A House panel on Wednesday voted to invalidate Internet access rules created by the Federal Communications Commission. But they will remain in place unless Congress and the president take further action.

In a 15-to-8 vote, the Republican-led House communications and technology subcommittee voted on a bill that nullifies the FCC's so-called net neutrality rules. The bill, which uses the Congressional Review Act to overturn the rules, will now go to the full House Energy and Commerce committee.

Republican and some Democratic lawmakers have criticized the FCC for its first online access regulation that prohibits blocking and discriminatory slowdown of Internet traffic. Committee chairman Fred Upton (R-Mich.) argued earlier Wednesday at a subcommittee hearing that the regulation would hamper jobs growth in the communications sector.

"If the FCC was truly weighing the costs and benefits of its actions, the agency would not be attempting to regulate the Internet," Upton said in his remarks.

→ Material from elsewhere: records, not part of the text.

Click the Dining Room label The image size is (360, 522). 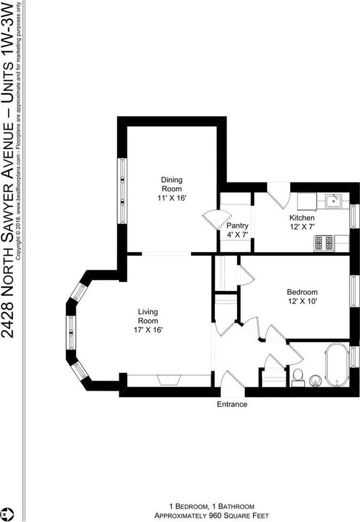[171, 184]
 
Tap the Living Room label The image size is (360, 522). [148, 316]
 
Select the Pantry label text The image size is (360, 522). [238, 225]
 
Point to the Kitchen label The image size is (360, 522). [302, 217]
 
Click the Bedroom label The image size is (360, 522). [302, 292]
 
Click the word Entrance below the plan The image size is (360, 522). [232, 404]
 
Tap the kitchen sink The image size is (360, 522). [333, 201]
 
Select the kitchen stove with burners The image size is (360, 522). [324, 243]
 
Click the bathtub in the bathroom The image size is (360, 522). [337, 365]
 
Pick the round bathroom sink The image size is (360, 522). [315, 381]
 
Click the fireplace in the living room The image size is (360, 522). [169, 380]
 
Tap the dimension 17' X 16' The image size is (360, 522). [148, 330]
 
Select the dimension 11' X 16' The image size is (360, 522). [171, 198]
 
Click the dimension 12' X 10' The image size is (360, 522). [302, 302]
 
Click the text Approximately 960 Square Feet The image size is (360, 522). [212, 515]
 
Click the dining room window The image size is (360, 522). [122, 190]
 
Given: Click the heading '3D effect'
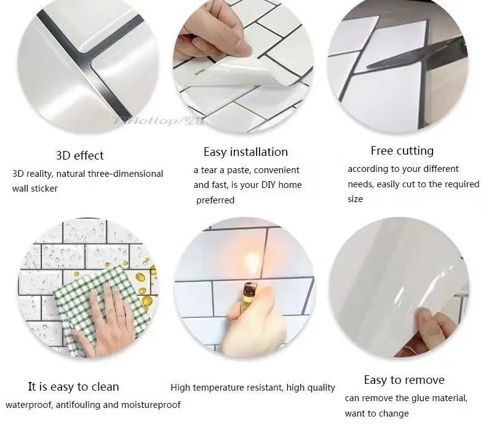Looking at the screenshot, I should [x=79, y=155].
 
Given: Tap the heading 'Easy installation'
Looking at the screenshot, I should [x=245, y=152].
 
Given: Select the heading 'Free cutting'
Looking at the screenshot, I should [x=402, y=150].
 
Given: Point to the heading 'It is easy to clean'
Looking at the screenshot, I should [x=73, y=387].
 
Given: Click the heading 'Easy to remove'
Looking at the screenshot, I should [x=404, y=380].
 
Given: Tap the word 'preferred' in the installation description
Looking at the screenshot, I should [x=215, y=200].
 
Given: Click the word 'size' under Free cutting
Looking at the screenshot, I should [x=355, y=199].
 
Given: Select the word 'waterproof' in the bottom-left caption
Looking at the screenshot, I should [x=28, y=405].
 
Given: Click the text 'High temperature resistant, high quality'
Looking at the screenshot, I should [x=253, y=388].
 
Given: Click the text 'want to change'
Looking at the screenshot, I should [x=376, y=413].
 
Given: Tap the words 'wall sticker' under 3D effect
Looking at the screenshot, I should [x=35, y=189].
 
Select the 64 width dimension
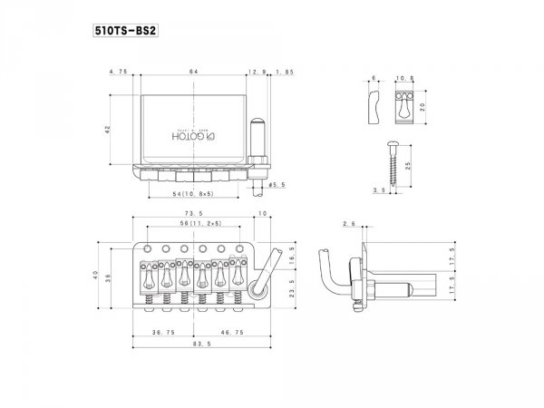193,71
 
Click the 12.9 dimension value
256,71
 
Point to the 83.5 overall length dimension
194,345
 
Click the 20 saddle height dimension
434,105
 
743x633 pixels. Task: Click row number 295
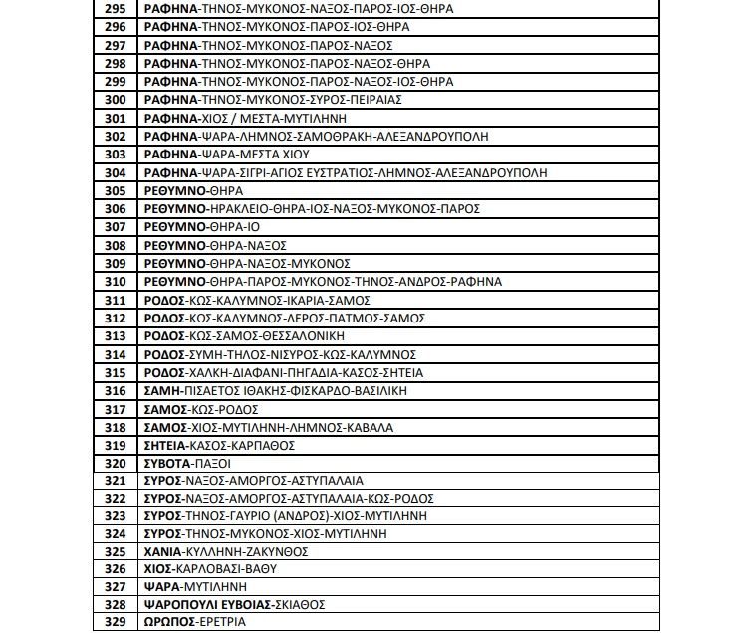pyautogui.click(x=115, y=8)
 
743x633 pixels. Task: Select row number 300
pyautogui.click(x=115, y=100)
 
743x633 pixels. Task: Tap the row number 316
pyautogui.click(x=115, y=391)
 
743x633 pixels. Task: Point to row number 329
pyautogui.click(x=115, y=623)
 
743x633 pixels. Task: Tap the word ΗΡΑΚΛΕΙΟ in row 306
pyautogui.click(x=237, y=209)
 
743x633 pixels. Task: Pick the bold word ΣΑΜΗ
pyautogui.click(x=162, y=391)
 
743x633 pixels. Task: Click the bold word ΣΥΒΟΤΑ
pyautogui.click(x=166, y=464)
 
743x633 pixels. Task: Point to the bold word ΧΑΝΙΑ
pyautogui.click(x=162, y=550)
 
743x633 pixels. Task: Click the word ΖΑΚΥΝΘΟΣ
pyautogui.click(x=275, y=550)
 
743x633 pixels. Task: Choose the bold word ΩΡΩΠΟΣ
pyautogui.click(x=166, y=623)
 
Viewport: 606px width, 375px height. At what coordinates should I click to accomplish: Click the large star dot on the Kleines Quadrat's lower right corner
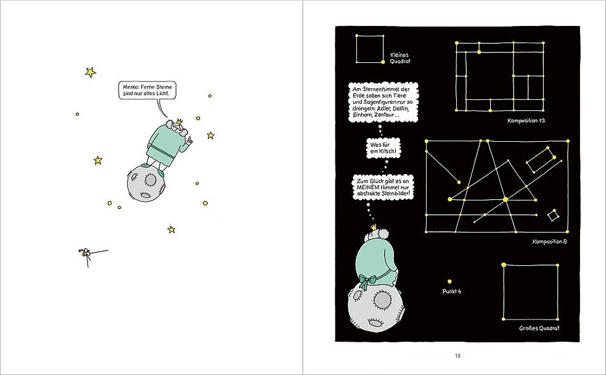(383, 62)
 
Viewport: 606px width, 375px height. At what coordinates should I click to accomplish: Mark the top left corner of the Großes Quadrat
(504, 265)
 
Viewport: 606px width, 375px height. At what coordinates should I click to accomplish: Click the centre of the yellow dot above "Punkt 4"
(449, 281)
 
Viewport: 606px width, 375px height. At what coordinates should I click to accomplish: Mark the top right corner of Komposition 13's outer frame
(543, 43)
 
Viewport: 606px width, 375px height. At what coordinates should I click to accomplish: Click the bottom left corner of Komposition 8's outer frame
(426, 231)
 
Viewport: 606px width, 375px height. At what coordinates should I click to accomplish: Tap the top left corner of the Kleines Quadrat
(356, 36)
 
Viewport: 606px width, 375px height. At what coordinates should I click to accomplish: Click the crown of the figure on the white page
(179, 122)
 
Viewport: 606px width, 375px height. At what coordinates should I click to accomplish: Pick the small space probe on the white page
(88, 254)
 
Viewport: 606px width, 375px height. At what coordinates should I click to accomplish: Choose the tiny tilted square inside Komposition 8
(553, 215)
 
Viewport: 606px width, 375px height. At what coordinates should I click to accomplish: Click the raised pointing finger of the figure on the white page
(189, 141)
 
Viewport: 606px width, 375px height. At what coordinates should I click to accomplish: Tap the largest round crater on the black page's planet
(382, 299)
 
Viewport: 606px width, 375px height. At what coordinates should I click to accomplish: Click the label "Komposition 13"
(526, 121)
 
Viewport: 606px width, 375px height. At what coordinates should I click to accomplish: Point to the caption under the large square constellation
(539, 328)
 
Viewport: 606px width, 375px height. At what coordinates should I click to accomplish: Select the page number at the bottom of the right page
(457, 356)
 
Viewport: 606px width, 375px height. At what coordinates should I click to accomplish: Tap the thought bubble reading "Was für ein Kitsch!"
(383, 148)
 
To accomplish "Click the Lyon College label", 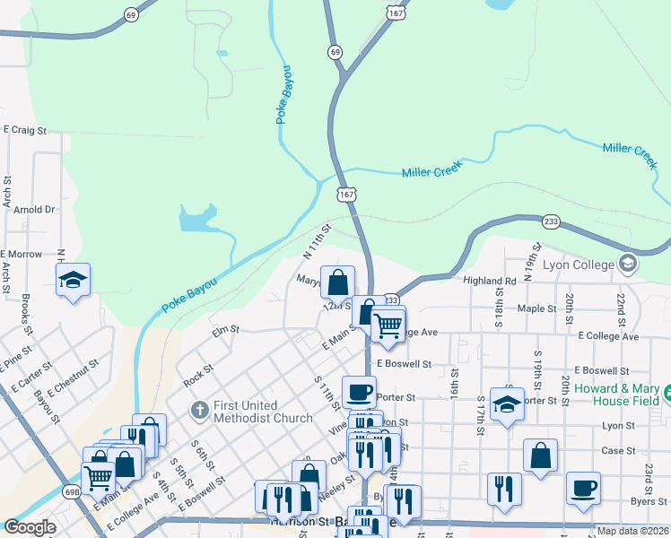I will click(x=577, y=264).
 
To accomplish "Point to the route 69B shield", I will click(x=73, y=491).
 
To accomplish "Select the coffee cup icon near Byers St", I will click(x=583, y=488).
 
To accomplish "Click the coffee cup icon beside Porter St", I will click(x=359, y=392).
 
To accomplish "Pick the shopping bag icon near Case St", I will click(x=540, y=456).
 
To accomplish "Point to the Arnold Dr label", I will click(x=34, y=210).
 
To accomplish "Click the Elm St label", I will click(x=225, y=330).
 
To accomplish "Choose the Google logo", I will click(x=30, y=527).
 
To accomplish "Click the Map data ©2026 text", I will click(x=632, y=531).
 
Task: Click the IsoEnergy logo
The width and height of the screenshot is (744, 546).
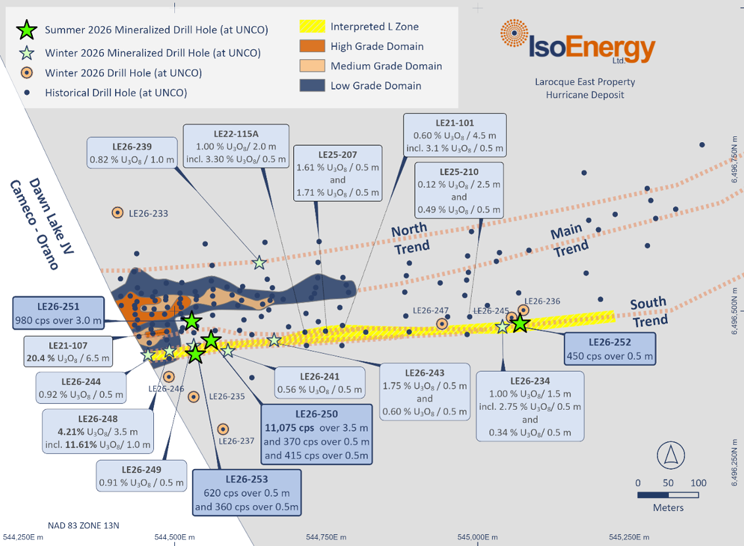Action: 578,42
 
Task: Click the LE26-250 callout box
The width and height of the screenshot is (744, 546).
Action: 317,434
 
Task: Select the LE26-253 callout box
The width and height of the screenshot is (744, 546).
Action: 246,493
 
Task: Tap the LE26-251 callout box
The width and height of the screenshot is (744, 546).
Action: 58,313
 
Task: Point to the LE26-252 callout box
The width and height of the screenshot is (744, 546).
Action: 610,349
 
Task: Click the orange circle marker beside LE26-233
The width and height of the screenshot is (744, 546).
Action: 117,212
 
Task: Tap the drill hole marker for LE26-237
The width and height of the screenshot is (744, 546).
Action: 223,429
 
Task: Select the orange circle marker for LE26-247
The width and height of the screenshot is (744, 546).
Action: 442,324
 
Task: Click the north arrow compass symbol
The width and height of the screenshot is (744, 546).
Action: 670,455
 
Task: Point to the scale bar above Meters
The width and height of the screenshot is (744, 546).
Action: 668,495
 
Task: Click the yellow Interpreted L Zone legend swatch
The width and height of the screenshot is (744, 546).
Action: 312,26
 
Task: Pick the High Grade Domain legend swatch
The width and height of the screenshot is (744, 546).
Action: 312,46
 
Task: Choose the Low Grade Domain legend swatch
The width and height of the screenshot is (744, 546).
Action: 312,86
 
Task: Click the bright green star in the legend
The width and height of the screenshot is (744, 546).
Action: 26,30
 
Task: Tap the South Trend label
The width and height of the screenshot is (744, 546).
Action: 649,312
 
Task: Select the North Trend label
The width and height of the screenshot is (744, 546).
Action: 411,238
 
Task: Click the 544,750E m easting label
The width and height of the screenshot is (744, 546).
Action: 326,537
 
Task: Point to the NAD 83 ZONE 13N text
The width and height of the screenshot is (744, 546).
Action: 83,526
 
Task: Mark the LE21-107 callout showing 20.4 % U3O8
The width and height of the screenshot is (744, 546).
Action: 68,352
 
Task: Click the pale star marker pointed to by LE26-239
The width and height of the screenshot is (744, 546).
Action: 259,262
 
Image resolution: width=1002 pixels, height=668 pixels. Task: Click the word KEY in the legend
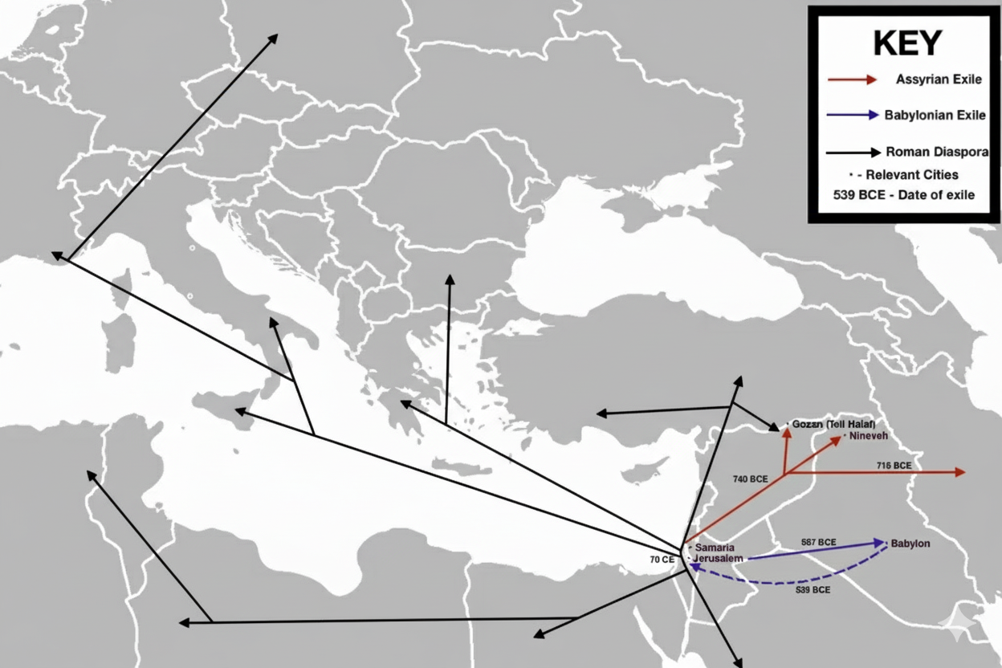(x=906, y=43)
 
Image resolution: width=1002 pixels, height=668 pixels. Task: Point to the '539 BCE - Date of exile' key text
(x=904, y=195)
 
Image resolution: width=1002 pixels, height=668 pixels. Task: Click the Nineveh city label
(x=868, y=435)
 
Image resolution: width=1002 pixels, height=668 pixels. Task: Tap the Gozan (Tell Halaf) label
(x=833, y=423)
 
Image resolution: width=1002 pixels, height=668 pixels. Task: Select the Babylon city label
(x=910, y=544)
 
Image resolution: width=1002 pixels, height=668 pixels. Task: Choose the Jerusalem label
(x=719, y=558)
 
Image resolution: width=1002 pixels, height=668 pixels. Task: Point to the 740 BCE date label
(x=750, y=479)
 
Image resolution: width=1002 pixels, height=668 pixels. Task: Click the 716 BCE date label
(x=894, y=466)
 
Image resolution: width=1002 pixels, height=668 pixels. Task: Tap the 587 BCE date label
(x=818, y=542)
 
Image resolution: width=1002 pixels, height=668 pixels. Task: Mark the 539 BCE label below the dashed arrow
(x=813, y=590)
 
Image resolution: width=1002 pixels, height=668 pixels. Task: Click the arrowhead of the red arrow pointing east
(x=960, y=472)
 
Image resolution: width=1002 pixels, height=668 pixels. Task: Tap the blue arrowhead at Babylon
(x=881, y=542)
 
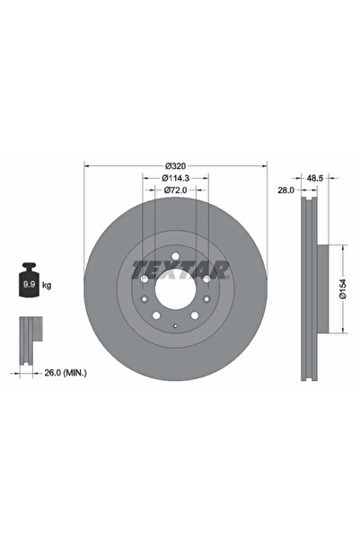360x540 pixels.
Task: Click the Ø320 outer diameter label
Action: click(x=176, y=165)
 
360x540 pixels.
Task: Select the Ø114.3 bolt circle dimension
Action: click(x=176, y=178)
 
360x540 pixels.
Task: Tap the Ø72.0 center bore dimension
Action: click(x=176, y=191)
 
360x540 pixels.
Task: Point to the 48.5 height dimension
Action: click(x=316, y=178)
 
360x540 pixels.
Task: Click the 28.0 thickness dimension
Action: click(x=286, y=191)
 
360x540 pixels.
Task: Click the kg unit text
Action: click(x=47, y=285)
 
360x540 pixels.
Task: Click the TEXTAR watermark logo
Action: click(x=180, y=268)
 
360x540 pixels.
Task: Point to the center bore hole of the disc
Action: click(x=176, y=291)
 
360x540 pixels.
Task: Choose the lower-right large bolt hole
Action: click(x=206, y=301)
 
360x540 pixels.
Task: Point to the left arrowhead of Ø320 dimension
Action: click(x=86, y=165)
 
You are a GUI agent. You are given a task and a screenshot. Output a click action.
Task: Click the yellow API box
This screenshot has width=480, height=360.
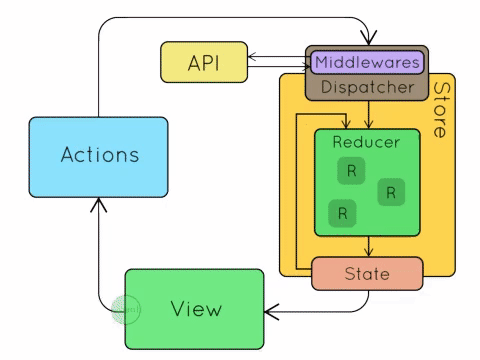[204, 62]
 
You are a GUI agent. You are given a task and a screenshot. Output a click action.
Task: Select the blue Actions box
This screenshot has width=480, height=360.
[98, 157]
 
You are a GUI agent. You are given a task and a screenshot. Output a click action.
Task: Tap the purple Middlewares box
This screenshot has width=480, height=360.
[367, 62]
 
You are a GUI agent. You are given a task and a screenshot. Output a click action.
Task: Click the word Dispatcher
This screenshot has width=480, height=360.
[367, 87]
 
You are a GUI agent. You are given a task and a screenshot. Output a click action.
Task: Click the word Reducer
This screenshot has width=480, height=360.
[366, 142]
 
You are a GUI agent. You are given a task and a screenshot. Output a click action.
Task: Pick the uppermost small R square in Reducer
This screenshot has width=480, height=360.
[351, 171]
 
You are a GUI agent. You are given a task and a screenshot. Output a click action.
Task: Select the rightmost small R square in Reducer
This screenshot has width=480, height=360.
[391, 192]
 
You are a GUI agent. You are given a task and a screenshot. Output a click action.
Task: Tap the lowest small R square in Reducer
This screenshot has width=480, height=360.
[342, 213]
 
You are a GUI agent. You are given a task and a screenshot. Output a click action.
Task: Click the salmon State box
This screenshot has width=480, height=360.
[367, 274]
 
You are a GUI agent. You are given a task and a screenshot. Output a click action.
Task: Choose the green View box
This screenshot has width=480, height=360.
[195, 309]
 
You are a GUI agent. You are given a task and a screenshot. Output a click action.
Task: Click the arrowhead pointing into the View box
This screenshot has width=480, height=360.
[271, 312]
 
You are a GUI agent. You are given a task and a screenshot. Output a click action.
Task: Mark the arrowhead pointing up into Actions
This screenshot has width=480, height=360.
[99, 204]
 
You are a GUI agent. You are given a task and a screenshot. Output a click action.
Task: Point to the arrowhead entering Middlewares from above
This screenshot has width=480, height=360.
[368, 38]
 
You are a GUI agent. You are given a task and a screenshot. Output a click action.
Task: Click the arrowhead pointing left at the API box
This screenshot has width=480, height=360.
[252, 56]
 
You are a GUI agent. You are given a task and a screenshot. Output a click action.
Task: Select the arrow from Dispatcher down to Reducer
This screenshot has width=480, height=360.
[368, 114]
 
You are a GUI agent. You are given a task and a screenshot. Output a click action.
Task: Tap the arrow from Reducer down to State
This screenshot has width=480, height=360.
[368, 246]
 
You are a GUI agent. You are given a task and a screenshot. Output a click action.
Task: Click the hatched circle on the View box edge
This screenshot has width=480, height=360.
[125, 310]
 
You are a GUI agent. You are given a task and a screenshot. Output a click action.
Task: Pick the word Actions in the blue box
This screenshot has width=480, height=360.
[100, 155]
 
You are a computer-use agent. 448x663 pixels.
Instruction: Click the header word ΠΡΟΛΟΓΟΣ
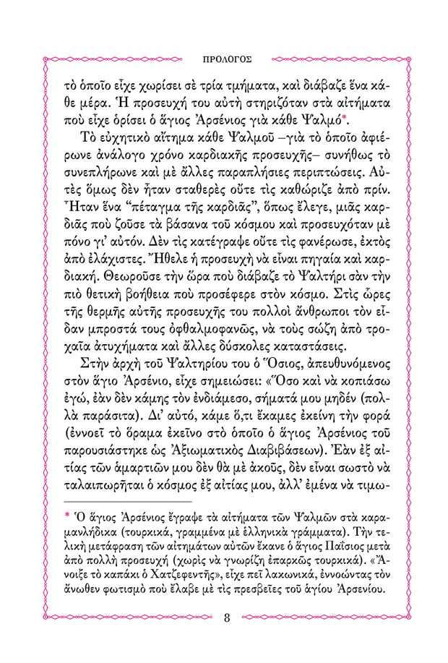coord(224,54)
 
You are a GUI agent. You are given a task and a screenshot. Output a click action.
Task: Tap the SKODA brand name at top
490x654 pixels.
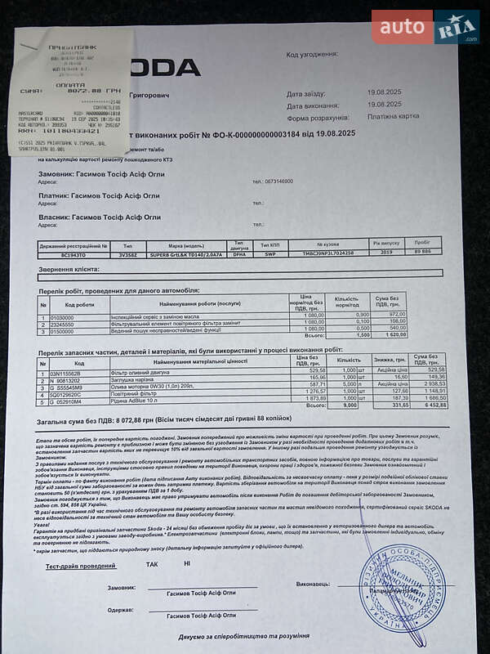pos(167,67)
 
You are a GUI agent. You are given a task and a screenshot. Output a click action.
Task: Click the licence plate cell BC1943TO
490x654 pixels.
pos(63,253)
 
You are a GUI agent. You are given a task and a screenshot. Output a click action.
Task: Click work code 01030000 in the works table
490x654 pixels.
pos(62,316)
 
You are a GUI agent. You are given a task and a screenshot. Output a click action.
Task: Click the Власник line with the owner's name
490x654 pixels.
pos(100,217)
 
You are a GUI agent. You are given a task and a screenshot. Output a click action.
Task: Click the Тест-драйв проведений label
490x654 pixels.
pos(81,564)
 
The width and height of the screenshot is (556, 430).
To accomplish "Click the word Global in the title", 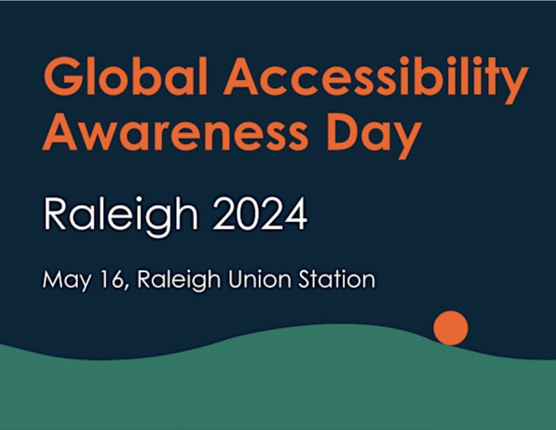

Democrats, meanwhile, said Internet firms such as Netflix and Google say job growth would be hurt without such regulatory protections.

Consumer groups expressed disappointment in the panel's vote. They have advocated for the FCC's net neutrality rules, saying that without them, network operators could block consumers from certain services.

"The commission is in no way regulating the Internet," Gigi Sohn, president of public interest group Public Knowledge said in a statement. "It was merely attempting to return to a modest level of traditional authority needed to safeguard the rights of Internet users."

Analysts have noted that the rules will likely stay in affect despite the House panel vote. Even if the full Hosue passes the bill, it seems less likely to pass the Democratic-controllled Senate. President Obama, who supports the FCC order, would also have to sign off on the bill.

The agency, which declined to comment on the vote, is also being sued in federal court by Verizon Communications and Metro PCS over the regulations.